Character for character, give back every line below.
[AVAILABLE DATA — start]
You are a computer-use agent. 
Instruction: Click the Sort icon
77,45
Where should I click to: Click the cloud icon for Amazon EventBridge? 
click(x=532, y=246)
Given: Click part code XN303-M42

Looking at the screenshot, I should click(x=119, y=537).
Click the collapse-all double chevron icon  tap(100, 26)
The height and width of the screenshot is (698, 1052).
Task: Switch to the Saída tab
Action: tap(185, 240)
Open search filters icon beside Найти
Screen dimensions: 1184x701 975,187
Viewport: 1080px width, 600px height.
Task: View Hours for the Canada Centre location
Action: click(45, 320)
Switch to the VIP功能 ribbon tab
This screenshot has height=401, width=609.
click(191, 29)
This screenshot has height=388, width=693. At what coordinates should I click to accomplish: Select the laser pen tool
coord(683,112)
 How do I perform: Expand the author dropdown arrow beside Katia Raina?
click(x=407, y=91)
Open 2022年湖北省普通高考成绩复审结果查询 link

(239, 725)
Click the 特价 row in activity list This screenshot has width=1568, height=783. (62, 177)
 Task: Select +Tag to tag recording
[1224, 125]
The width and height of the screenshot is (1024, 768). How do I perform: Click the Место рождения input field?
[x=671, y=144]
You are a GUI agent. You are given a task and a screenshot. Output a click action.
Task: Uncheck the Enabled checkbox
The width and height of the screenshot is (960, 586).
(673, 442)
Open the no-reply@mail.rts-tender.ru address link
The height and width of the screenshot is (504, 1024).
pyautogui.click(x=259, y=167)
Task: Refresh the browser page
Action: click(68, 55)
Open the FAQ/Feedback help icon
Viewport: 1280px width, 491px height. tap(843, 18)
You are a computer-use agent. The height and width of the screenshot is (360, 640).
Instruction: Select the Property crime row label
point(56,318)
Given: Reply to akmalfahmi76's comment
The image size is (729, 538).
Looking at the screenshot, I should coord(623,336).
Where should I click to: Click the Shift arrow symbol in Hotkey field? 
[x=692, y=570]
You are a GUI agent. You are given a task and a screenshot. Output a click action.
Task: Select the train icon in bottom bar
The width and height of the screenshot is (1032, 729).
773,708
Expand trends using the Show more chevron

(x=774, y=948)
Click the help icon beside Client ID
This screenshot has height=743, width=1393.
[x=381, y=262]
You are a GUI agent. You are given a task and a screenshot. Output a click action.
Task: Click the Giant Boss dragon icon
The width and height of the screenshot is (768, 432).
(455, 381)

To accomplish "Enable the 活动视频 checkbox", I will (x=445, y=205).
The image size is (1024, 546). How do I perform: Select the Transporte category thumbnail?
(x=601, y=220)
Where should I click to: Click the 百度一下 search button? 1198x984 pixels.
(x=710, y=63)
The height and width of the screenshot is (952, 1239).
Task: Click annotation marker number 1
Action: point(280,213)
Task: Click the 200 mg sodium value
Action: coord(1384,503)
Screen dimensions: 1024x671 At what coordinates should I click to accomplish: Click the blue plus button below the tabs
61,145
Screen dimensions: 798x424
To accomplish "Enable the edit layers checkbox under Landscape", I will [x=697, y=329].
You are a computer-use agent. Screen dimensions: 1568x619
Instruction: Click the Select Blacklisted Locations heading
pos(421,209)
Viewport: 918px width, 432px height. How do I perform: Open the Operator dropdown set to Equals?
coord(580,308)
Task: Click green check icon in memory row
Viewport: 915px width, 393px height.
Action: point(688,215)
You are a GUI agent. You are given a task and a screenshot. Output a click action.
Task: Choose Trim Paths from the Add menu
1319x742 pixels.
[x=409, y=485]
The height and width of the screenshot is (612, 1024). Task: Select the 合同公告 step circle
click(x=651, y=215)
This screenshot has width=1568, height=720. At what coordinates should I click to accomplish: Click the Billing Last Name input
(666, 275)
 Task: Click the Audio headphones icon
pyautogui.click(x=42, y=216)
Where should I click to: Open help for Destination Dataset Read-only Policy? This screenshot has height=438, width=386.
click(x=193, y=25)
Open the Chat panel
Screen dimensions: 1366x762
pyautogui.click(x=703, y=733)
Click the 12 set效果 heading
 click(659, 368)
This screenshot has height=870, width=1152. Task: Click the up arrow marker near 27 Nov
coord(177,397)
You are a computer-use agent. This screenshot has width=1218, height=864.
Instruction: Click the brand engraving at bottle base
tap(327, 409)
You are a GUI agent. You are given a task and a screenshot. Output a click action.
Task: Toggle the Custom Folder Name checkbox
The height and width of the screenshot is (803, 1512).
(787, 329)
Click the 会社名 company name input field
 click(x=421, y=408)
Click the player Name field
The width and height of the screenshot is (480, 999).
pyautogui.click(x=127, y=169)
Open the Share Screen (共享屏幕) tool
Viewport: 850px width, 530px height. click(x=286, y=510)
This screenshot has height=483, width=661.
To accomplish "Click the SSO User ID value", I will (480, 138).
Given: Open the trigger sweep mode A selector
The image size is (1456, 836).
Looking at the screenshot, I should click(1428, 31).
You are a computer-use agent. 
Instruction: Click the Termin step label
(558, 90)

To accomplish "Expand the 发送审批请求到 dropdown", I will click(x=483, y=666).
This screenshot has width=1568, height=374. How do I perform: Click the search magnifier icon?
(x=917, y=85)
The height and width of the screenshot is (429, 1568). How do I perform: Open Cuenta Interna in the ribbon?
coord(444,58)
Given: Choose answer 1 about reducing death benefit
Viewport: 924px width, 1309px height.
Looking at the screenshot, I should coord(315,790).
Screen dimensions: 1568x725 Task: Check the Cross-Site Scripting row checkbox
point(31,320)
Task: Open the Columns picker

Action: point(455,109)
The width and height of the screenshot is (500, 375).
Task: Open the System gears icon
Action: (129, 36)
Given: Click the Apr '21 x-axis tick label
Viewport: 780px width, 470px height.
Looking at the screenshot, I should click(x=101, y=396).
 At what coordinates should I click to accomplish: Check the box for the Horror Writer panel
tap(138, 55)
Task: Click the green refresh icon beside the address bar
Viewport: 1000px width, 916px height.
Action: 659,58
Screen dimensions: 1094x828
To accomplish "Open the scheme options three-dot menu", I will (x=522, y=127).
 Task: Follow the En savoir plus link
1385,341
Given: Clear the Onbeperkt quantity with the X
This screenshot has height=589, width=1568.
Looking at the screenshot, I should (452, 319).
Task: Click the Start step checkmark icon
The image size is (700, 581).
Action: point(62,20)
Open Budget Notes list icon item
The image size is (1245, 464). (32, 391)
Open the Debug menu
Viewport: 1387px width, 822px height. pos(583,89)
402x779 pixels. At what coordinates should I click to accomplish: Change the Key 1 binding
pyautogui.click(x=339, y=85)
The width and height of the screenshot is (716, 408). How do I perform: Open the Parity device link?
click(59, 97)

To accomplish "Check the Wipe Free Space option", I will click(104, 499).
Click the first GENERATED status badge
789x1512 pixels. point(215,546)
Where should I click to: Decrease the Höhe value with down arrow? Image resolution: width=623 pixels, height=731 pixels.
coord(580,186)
[AVAILABLE DATA — finish]
### RESPONSE TO THIS EXERCISE:
You are a computer-use agent. 
Instruction: Click the Sort icon
77,45
Where should I click to: Click the cloud icon for Amazon EventBridge? 
click(x=532, y=246)
Given: Click part code XN303-M42

Looking at the screenshot, I should click(x=119, y=537).
Click the collapse-all double chevron icon  tap(100, 26)
The height and width of the screenshot is (698, 1052).
Task: Switch to the Saída tab
Action: tap(185, 240)
Open search filters icon beside Найти
Screen dimensions: 1184x701 975,187
Viewport: 1080px width, 600px height.
Task: View Hours for the Canada Centre location
Action: click(45, 320)
Switch to the VIP功能 ribbon tab
This screenshot has height=401, width=609.
click(191, 29)
This screenshot has height=388, width=693. At what coordinates should I click to accomplish: Select the laser pen tool
coord(683,112)
 How do I perform: Expand the author dropdown arrow beside Katia Raina?
click(x=407, y=91)
Open 2022年湖北省普通高考成绩复审结果查询 link

(239, 725)
Click the 特价 row in activity list This screenshot has width=1568, height=783. (62, 177)
 Task: Select +Tag to tag recording
[1224, 125]
The width and height of the screenshot is (1024, 768). How do I perform: Click the Место рождения input field?
[x=671, y=144]
You are a GUI agent. You are given a task and a screenshot. Output a click action.
Task: Uncheck the Enabled checkbox
The width and height of the screenshot is (960, 586).
(673, 442)
Open the no-reply@mail.rts-tender.ru address link
The height and width of the screenshot is (504, 1024).
pyautogui.click(x=259, y=167)
Task: Refresh the browser page
Action: click(68, 55)
Open the FAQ/Feedback help icon
Viewport: 1280px width, 491px height. tap(843, 18)
You are a computer-use agent. The height and width of the screenshot is (360, 640).
Instruction: Select the Property crime row label
point(56,318)
Given: Reply to akmalfahmi76's comment
The image size is (729, 538).
Looking at the screenshot, I should coord(623,336).
Where should I click to: Click the Shift arrow symbol in Hotkey field? 
[x=692, y=570]
You are a GUI agent. You are given a task and a screenshot. Output a click action.
Task: Select the train icon in bottom bar
The width and height of the screenshot is (1032, 729).
773,708
Expand trends using the Show more chevron

(x=774, y=948)
Click the help icon beside Client ID
This screenshot has height=743, width=1393.
[x=381, y=262]
You are a GUI agent. You are given a task and a screenshot. Output a click action.
Task: Click the Giant Boss dragon icon
The width and height of the screenshot is (768, 432).
(455, 381)

To accomplish "Enable the 活动视频 checkbox", I will (x=445, y=205).
The image size is (1024, 546). How do I perform: Select the Transporte category thumbnail?
(x=601, y=220)
Where should I click to: Click the 百度一下 search button? 1198x984 pixels.
(x=710, y=63)
The height and width of the screenshot is (952, 1239).
Task: Click annotation marker number 1
Action: point(280,213)
Task: Click the 200 mg sodium value
Action: coord(1384,503)
Screen dimensions: 1024x671 At what coordinates should I click to accomplish: Click the blue plus button below the tabs
61,145
Screen dimensions: 798x424
To accomplish "Enable the edit layers checkbox under Landscape", I will [x=697, y=329].
You are a computer-use agent. Screen dimensions: 1568x619
Instruction: Click the Select Blacklisted Locations heading
pos(421,209)
Viewport: 918px width, 432px height. How do I perform: Open the Operator dropdown set to Equals?
coord(580,308)
Task: Click green check icon in memory row
Viewport: 915px width, 393px height.
Action: point(688,215)
You are a GUI agent. You are given a task and a screenshot. Output a click action.
Task: Choose Trim Paths from the Add menu
1319x742 pixels.
[x=409, y=485]
The height and width of the screenshot is (612, 1024). Task: Select the 合同公告 step circle
click(x=651, y=215)
This screenshot has width=1568, height=720. At what coordinates should I click to accomplish: Click the Billing Last Name input
(666, 275)
 Task: Click the Audio headphones icon
pyautogui.click(x=42, y=216)
Where should I click to: Open help for Destination Dataset Read-only Policy? This screenshot has height=438, width=386.
click(x=193, y=25)
Open the Chat panel
Screen dimensions: 1366x762
pyautogui.click(x=703, y=733)
Click the 12 set效果 heading
 click(659, 368)
This screenshot has height=870, width=1152. Task: Click the up arrow marker near 27 Nov
coord(177,397)
You are a computer-use agent. This screenshot has width=1218, height=864.
Instruction: Click the brand engraving at bottle base
tap(327, 409)
You are a GUI agent. You are given a task and a screenshot. Output a click action.
Task: Toggle the Custom Folder Name checkbox
The height and width of the screenshot is (803, 1512).
(787, 329)
Click the 会社名 company name input field
 click(x=421, y=408)
Click the player Name field
The width and height of the screenshot is (480, 999).
pyautogui.click(x=127, y=169)
Open the Share Screen (共享屏幕) tool
Viewport: 850px width, 530px height. click(x=286, y=510)
This screenshot has height=483, width=661.
To accomplish "Click the SSO User ID value", I will (480, 138).
Given: Open the trigger sweep mode A selector
The image size is (1456, 836).
Looking at the screenshot, I should click(1428, 31).
You are a computer-use agent. 
Instruction: Click the Termin step label
(558, 90)

To accomplish "Expand the 发送审批请求到 dropdown", I will click(x=483, y=666).
This screenshot has width=1568, height=374. How do I perform: Click the search magnifier icon?
(x=917, y=85)
The height and width of the screenshot is (429, 1568). How do I perform: Open Cuenta Interna in the ribbon?
coord(444,58)
Given: Choose answer 1 about reducing death benefit
Viewport: 924px width, 1309px height.
Looking at the screenshot, I should coord(315,790).
Screen dimensions: 1568x725 Task: Check the Cross-Site Scripting row checkbox
point(31,320)
Task: Open the Columns picker

Action: point(455,109)
The width and height of the screenshot is (500, 375).
Task: Open the System gears icon
Action: (129, 36)
Given: Click the Apr '21 x-axis tick label
Viewport: 780px width, 470px height.
Looking at the screenshot, I should click(x=101, y=396).
 At what coordinates should I click to accomplish: Check the box for the Horror Writer panel
tap(138, 55)
Task: Click the green refresh icon beside the address bar
Viewport: 1000px width, 916px height.
Action: 659,58
Screen dimensions: 1094x828
To accomplish "Open the scheme options three-dot menu", I will (x=522, y=127).
 Task: Follow the En savoir plus link
1385,341
Given: Clear the Onbeperkt quantity with the X
This screenshot has height=589, width=1568.
Looking at the screenshot, I should (452, 319).
Task: Click the Start step checkmark icon
The image size is (700, 581).
Action: point(62,20)
Open Budget Notes list icon item
The image size is (1245, 464). (32, 391)
Open the Debug menu
Viewport: 1387px width, 822px height. pos(583,89)
402x779 pixels. At what coordinates should I click to accomplish: Change the Key 1 binding
pyautogui.click(x=339, y=85)
The width and height of the screenshot is (716, 408). How do I perform: Open the Parity device link?
click(59, 97)

To accomplish "Check the Wipe Free Space option", I will click(104, 499).
Click the first GENERATED status badge
789x1512 pixels. point(215,546)
Where should I click to: Decrease the Höhe value with down arrow? Image resolution: width=623 pixels, height=731 pixels.
coord(580,186)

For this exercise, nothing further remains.